▶ TEXTAUSZUG:
╭──
Das Warten also ist Teil des Alltags, es gehört zu ihm, und wer sich der Warterei mit leidenschaftlicher Geduld hingibt, der kann auch den meditativen Aspekt des Wartens spüren. Zum Beispiel an der „Wartestelle“. Wer hier Platz nimmt, der muss sich auch Zeit nehmen. Es passiert ja nichts. Oder?

Eine Sitzbank gibt es, wie es sich für eine Haltestelle gehört. Bei unserem Besuch gestern war sie frei. Niemand wartete. Wer hier nicht wartet, kann aber durchaus etwas verpassen. Nicht gerade eine Bahn oder einen Bus. Aber zum Beispiel den Blick auf ein Schild, das an einer Wand der „Wartestelle“ hängt. Aufschrift: „An den Pflock des Augenblicks gebunden – in kleinen bewusstlosen Ewigkeiten – Luftschlösser bauen.“ Man könnte jetzt anfangen, sich darüber Gedanken zu machen.

Man kann aber auch gucken, was vor der „Wartestelle“ so passiert. Schranken öffnen und schließen sich. Güterzüge und Regio-S-Bahnen rauschen vorbei. Güterzüge können sehr lang sein. Müll liegt in der Gegend herum, Flaschen, Splitter, Papier. In einem Nachbargebäude werden Trommel- und Flamencokurse angeboten. Zeitvertreib. Bäume verlieren ihre Blätter und werden wieder grün, Kinder werden groß, Männern wachsen Bärte. Nein, nein, so lange muss man ja nicht warten. Aber eine kleine Auszeit vom Alltag kann sie schon sein, die Warterei an der „Wartestelle“. Wenn man sich denn die Zeit dazu nimmt.

Zum „aktiven Warten“, wenn es so etwas denn gibt, soll die „Wartestelle“ einladen, hieß er vor ihrer Eröffnung. Einen „Reflexionsort“ wollten die Künstler schaffen. Das Ziel dieser Reise, es ist das Warten an sich.
╰──
▶ VORLIEGENDES MATERIAL:
╭──
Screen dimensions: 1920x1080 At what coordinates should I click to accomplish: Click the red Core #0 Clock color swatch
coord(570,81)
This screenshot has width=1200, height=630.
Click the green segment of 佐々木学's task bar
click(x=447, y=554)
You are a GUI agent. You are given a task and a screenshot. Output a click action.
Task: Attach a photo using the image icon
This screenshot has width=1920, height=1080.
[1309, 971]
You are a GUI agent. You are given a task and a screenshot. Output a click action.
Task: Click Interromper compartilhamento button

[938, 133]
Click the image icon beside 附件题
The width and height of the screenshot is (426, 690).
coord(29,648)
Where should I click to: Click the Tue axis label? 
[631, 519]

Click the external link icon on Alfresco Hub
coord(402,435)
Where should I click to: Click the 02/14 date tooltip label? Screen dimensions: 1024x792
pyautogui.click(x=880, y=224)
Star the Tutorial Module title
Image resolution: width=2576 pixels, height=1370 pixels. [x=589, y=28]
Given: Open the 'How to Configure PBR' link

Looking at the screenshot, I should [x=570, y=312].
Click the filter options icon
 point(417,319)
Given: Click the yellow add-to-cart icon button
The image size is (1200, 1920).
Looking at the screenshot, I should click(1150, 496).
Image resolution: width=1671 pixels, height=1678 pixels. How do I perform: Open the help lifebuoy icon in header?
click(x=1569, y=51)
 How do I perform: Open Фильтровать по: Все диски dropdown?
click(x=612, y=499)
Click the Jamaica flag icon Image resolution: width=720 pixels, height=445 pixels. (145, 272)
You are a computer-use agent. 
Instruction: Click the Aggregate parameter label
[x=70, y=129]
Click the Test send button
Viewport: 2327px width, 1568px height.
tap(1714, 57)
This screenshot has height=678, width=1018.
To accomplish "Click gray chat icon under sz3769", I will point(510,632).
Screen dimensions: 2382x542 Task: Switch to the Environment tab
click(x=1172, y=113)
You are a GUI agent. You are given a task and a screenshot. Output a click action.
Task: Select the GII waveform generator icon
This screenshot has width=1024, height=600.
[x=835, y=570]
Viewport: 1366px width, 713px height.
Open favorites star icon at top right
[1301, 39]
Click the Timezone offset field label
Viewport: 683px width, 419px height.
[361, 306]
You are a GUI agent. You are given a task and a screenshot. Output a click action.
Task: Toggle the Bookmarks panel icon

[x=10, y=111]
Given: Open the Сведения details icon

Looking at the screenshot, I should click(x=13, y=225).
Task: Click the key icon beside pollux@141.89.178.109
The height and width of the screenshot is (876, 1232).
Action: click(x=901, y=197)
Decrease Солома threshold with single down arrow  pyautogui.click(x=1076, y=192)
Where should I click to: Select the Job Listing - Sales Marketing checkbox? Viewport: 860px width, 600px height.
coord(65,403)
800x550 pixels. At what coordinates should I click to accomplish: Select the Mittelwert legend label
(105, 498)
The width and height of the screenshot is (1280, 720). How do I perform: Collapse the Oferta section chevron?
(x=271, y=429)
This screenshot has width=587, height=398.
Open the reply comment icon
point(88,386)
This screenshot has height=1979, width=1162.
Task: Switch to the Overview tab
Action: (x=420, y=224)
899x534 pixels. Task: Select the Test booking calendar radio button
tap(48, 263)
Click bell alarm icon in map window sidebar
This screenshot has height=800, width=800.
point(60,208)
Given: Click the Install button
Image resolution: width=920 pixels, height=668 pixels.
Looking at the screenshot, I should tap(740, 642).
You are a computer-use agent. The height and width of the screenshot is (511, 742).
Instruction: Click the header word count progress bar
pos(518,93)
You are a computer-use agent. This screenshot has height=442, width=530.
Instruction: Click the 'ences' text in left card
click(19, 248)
╰──
▶ ANFORDERUNGEN:
Fassen Sie den Absatz des Textauszugs, der mit „Man kann aber auch gucken“ beginnt, als Stichpunktliste zusammen und behalten Sie dabei seine wesentlichen Fakten bei. Das Material spielt hierfür keine Rolle.

▶ LÖSUNG:
- Vor der „Wartestelle“ öffnen und schließen sich Schranken.
- Güterzüge und Regio-S-Bahnen fahren vorbei, und Güterzüge können sehr lang sein.
- In der Gegend liegt Müll herum: Flaschen, Splitter und Papier.
- In einem Nachbargebäude werden Trommel- und Flamencokurse angeboten.
- So lange, bis Bäume ihre Blätter verlieren und wieder grün werden, Kinder groß werden oder Männern Bärte wachsen, muss man nicht warten.
- Das Warten an der „Wartestelle“ kann eine kleine Auszeit vom Alltag sein, wenn man sich die Zeit dafür nimmt.